DATA RECORDS

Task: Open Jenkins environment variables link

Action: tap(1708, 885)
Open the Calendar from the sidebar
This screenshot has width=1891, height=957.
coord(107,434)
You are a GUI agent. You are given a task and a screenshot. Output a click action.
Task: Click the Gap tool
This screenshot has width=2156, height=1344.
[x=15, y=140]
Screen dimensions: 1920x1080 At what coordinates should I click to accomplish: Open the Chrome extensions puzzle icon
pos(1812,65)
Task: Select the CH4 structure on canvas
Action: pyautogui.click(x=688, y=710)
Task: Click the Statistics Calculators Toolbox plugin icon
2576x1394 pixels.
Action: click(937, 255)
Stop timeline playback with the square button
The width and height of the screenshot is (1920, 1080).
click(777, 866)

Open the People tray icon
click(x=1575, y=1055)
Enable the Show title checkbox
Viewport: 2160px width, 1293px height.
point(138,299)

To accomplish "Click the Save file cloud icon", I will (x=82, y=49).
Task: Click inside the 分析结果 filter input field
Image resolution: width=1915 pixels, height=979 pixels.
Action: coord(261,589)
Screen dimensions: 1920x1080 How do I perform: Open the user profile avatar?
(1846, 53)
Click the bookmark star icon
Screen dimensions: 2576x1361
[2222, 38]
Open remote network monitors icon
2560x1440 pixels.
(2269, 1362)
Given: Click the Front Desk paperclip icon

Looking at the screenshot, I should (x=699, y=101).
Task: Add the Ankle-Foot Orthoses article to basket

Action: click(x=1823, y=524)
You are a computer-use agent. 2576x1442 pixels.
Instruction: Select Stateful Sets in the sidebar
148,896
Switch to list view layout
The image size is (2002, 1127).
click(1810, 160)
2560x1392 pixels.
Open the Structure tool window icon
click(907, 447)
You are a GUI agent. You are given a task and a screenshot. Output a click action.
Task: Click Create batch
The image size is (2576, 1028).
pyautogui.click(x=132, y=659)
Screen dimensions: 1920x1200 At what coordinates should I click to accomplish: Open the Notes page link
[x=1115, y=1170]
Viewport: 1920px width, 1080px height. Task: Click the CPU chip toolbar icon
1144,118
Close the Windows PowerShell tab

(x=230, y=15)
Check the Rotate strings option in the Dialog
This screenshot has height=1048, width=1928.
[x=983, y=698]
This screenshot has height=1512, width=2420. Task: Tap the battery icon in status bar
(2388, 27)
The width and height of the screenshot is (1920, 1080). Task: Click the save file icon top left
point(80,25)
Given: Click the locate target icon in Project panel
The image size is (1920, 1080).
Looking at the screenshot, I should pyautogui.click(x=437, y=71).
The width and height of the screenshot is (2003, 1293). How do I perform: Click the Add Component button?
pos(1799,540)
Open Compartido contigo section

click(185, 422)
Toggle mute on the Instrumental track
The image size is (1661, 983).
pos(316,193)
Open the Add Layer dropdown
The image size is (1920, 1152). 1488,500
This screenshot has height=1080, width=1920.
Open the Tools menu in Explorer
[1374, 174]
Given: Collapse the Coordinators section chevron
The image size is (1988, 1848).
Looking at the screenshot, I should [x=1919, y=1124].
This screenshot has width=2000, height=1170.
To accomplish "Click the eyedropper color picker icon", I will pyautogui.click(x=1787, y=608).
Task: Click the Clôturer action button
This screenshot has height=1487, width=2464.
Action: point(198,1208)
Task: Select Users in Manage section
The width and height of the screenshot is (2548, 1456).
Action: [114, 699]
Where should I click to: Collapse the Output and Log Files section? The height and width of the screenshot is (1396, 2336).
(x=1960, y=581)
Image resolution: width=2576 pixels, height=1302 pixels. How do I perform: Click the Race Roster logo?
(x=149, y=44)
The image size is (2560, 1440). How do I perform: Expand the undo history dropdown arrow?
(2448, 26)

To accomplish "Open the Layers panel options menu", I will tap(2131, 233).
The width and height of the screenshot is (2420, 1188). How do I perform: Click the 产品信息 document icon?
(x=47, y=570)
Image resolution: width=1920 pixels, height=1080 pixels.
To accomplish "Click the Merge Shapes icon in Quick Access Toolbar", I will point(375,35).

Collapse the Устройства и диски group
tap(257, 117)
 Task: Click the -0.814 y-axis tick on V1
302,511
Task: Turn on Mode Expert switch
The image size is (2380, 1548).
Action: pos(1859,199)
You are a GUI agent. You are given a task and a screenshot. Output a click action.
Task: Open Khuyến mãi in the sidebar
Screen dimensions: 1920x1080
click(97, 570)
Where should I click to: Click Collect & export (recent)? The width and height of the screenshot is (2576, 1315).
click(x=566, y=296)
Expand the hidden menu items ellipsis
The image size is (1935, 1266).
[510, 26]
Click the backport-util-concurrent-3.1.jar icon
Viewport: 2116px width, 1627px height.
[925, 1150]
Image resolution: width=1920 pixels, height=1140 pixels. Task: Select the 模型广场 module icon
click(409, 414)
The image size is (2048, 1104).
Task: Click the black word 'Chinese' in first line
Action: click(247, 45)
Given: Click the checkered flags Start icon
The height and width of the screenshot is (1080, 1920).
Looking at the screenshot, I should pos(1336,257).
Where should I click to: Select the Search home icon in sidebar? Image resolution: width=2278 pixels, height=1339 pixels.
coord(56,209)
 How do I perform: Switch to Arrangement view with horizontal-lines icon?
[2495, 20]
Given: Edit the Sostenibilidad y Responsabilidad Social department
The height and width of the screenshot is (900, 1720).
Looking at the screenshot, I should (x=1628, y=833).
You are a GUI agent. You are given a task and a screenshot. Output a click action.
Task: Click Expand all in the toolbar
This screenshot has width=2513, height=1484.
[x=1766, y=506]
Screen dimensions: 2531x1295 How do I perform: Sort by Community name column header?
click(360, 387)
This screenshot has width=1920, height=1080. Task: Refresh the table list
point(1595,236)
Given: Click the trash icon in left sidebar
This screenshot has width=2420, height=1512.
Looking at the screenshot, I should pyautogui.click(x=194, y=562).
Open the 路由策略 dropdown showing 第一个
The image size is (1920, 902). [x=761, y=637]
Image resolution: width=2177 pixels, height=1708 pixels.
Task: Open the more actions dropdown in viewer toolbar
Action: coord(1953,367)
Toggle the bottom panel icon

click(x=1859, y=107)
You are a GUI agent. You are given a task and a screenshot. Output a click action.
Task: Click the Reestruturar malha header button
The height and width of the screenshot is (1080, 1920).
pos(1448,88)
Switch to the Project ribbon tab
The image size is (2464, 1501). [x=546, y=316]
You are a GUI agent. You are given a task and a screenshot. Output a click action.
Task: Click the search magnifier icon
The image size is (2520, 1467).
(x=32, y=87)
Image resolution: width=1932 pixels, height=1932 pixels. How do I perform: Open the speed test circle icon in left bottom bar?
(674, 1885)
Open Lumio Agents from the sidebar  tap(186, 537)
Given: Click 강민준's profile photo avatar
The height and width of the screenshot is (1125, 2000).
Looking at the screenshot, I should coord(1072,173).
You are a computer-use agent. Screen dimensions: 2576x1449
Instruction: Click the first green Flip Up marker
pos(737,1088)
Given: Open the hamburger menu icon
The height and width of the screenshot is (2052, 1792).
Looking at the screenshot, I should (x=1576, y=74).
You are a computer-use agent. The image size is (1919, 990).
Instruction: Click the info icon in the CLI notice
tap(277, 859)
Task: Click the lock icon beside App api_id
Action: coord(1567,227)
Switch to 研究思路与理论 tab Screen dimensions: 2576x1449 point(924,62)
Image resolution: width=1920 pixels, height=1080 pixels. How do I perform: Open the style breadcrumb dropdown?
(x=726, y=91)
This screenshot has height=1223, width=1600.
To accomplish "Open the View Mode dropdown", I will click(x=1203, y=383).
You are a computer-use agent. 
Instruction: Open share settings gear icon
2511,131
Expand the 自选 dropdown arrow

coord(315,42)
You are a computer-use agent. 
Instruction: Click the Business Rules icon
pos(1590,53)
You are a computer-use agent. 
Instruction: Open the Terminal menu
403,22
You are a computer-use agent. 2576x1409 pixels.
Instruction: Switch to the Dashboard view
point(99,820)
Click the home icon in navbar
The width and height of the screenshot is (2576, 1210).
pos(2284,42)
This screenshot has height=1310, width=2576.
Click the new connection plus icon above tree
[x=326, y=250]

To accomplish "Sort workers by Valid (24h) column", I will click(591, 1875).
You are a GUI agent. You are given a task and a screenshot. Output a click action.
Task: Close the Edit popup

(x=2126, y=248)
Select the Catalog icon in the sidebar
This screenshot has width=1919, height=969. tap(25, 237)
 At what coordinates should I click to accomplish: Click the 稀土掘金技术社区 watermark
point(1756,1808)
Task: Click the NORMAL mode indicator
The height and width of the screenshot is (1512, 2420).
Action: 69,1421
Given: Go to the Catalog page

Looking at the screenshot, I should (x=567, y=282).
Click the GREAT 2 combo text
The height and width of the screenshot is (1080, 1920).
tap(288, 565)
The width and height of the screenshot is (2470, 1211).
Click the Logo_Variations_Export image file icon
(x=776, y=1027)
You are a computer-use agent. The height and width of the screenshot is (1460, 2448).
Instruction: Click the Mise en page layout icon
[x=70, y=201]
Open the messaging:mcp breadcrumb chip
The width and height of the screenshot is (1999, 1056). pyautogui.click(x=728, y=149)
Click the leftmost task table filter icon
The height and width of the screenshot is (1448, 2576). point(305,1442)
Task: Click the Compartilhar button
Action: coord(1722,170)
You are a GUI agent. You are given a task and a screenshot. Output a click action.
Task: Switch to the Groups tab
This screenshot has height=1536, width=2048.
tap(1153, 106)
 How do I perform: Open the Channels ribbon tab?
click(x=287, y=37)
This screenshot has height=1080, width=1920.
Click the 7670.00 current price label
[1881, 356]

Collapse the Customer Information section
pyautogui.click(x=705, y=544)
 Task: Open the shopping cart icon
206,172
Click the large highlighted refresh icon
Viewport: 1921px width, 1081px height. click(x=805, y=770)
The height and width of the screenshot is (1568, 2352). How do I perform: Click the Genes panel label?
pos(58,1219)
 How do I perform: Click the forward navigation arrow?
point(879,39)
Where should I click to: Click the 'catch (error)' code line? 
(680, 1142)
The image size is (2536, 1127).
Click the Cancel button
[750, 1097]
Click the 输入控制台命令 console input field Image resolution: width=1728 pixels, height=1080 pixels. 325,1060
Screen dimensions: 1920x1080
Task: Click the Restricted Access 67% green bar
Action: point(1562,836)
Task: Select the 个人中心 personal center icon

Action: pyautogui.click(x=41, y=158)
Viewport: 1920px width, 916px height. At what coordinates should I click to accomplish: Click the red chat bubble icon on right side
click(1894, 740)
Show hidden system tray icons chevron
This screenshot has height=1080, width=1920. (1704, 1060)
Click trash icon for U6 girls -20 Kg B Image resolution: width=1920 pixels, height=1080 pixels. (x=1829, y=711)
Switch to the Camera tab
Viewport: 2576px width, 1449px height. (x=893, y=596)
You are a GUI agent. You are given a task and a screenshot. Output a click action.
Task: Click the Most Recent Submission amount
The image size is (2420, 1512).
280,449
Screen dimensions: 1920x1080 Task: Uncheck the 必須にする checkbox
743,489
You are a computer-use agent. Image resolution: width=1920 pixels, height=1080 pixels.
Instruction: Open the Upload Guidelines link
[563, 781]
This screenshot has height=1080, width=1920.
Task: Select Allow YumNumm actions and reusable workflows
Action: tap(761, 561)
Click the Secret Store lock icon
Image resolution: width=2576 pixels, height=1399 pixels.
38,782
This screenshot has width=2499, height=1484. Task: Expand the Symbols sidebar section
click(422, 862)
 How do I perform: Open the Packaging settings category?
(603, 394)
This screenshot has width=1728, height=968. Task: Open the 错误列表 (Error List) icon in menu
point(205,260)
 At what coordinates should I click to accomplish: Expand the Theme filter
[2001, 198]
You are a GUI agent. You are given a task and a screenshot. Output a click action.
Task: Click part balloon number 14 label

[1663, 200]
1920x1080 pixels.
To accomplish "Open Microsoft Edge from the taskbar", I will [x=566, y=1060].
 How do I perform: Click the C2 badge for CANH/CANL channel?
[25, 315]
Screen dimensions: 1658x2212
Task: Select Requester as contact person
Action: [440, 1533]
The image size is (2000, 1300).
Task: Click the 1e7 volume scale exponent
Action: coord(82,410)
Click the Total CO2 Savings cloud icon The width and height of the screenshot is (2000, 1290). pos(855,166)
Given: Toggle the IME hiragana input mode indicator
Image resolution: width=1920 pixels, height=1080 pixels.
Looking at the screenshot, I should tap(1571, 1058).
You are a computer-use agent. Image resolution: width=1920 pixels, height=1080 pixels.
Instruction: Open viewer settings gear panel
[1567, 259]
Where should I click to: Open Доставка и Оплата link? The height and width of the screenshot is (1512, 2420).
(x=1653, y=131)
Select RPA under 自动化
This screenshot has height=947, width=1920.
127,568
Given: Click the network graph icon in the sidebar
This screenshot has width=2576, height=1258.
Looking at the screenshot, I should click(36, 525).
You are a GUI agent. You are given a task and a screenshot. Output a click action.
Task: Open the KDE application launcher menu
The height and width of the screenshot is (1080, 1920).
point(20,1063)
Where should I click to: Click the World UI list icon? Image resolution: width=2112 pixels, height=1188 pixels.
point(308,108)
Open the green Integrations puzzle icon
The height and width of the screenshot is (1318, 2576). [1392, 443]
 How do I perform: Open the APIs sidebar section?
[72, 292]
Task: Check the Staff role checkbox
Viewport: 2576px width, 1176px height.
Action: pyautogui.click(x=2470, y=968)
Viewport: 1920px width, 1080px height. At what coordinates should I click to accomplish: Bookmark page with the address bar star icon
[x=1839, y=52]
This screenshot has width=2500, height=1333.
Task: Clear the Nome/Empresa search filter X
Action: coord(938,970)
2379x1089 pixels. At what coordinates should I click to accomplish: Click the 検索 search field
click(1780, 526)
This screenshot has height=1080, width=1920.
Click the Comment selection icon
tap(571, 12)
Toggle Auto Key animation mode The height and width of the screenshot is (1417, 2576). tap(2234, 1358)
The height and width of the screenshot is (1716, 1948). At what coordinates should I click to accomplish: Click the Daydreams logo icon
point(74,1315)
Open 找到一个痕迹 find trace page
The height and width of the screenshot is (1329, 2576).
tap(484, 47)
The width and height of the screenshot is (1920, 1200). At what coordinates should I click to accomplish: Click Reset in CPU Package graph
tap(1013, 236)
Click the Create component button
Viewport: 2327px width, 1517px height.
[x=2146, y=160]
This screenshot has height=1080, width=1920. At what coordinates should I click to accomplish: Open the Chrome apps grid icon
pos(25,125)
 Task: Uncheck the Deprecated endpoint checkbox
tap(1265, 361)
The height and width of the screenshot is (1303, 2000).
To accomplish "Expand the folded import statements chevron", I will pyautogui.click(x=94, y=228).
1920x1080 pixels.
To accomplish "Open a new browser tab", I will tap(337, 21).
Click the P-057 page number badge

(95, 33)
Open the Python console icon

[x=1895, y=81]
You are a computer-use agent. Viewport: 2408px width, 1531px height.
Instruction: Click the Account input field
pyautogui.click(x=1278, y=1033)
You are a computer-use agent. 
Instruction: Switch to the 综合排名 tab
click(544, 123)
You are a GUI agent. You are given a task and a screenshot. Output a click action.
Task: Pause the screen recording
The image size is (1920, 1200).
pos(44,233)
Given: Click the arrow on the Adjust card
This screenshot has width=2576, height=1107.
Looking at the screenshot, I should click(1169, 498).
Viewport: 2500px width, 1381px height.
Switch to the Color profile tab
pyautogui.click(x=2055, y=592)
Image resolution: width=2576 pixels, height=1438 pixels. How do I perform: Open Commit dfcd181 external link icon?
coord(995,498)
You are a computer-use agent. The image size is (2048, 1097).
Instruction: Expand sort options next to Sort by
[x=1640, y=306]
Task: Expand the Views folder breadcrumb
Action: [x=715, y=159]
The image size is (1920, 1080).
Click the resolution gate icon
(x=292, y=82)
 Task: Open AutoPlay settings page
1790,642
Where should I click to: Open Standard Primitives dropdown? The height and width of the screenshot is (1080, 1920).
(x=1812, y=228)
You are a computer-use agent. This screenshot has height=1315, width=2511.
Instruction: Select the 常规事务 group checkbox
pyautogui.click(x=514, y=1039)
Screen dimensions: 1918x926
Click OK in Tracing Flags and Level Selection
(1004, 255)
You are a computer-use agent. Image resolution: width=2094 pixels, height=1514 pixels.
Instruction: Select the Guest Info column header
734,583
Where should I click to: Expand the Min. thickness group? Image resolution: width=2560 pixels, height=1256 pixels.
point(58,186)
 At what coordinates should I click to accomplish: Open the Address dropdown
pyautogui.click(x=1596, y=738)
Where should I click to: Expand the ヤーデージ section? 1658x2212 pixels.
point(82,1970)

TASK PROMPT
Reply by stating only how many lines in the listing hold the word "network".

ANSWER TO THE EXERCISE
2